Braisin’ Turkey

Last month, I opened up a bottle of red wine only to find out that it had gone all corked and musty. I didn’t want it to go to waste, so I did a few searches to see if it could still be useful. After an attempt to “un-cork” the wine with plastic wrap didn’t really work, I decided to follow a suggestion of turning it into a marinade. I emptied the wine into a pot and reduced it with about a cup of sugar and three or four whole rosemary sprigs. I cooled it, popped it in a ziploc, and stuck it in the freezer. I think I ended up with about a cup and a half in the end. There it sat in the freezer for several weeks, awaiting beef or lamb or some other sort of meat that I never buy.

On Wednesday, I decided to take advantage of some of the rather ridiculous Thanksgiving sales and buy a gigantic 20-pound turkey for $10. Although it was far too big to fit in my tiny oven, I figured I could dissect it and fit the parts in that way. Thursday was Thanksgiving, of course—I went to my parents’ house and ate their amazingly good pesto-stuffed turkey thighs while my bird slowly defrosted in the fridge. On Friday (while it continued to slowly slowly defrost), I read a Cook’s Illustrated method for braised turkey and thought, “Oh, what a decent idea!” It’s been a while since I braised, which seems like rather a shame given my wonderful internet moniker.

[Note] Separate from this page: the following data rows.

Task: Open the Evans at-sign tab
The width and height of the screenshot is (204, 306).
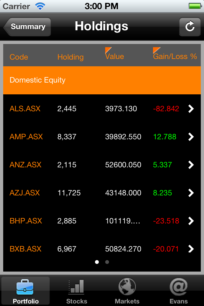Action: pyautogui.click(x=179, y=290)
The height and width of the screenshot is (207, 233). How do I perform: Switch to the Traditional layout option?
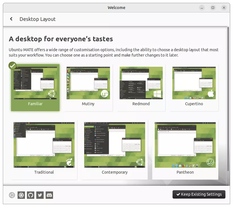tap(44, 145)
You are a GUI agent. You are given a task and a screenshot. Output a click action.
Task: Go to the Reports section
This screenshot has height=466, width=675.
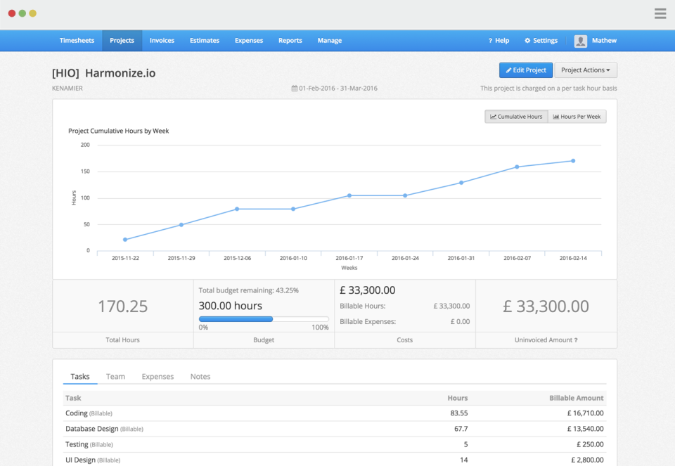(290, 40)
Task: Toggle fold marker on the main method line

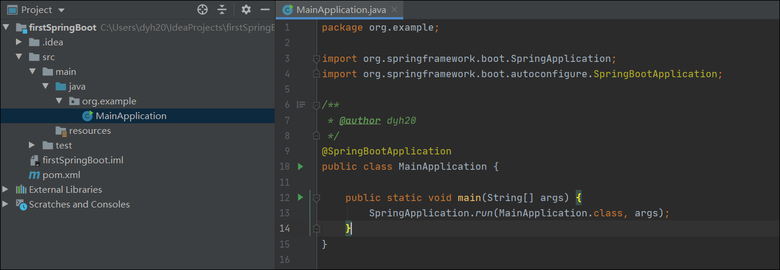Action: (316, 197)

So come Saturday morning the bird was defrosted (well, mostly—there was some blood slush still left in the cavity). With no small effort on my part (meaning christ I was sore today from wrestling with it), I was able to remove the leg quarters and breast and jam them into my (meant for no more than probably a 5 pound stewing hen) roasting pan. I didn’t really follow the CI recipe at all. Basically just the cooking temperatures and times. I didn’t brine, I used my red wine reduction instead of white, and since I abhor gravy, I disregarded the vegetables they wanted you to roast alongside the bird. There was no space left in the pan, anyway. One misstep and I would have had burns from boiling hot liquid spilling over the side of the pan.

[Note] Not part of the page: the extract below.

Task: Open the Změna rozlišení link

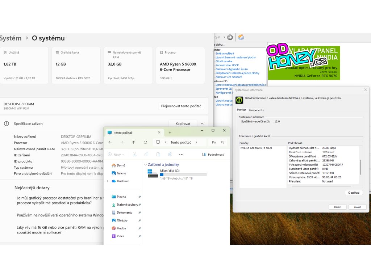Action: (x=225, y=53)
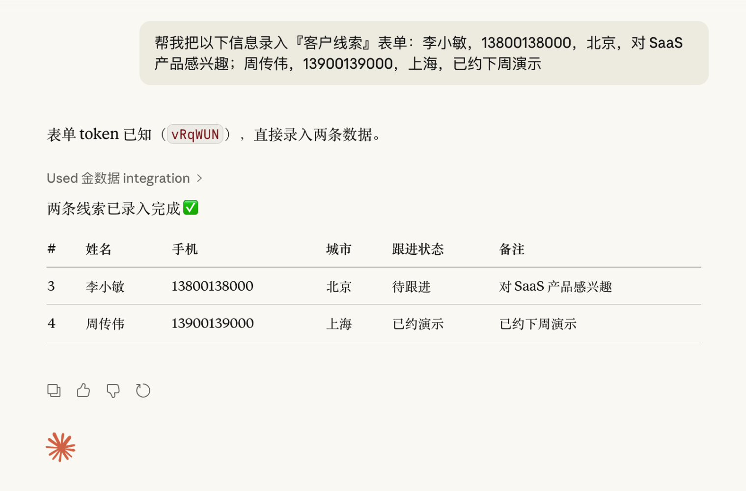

The wings, neck, back, and innards went into the stock pot along with some chicken bones I’d been saving. A problem I find often when making chicken stock is that afterward you are left with spongy and tasteless meat. But the turkey left behind after making turkey stock still tasted quite a bit like turkey. So I removed the bones and other stock detritus as best I could and reserved the turkey meat for future use in salads or soups. It’s already nicely shredded and everything. Waste nothing!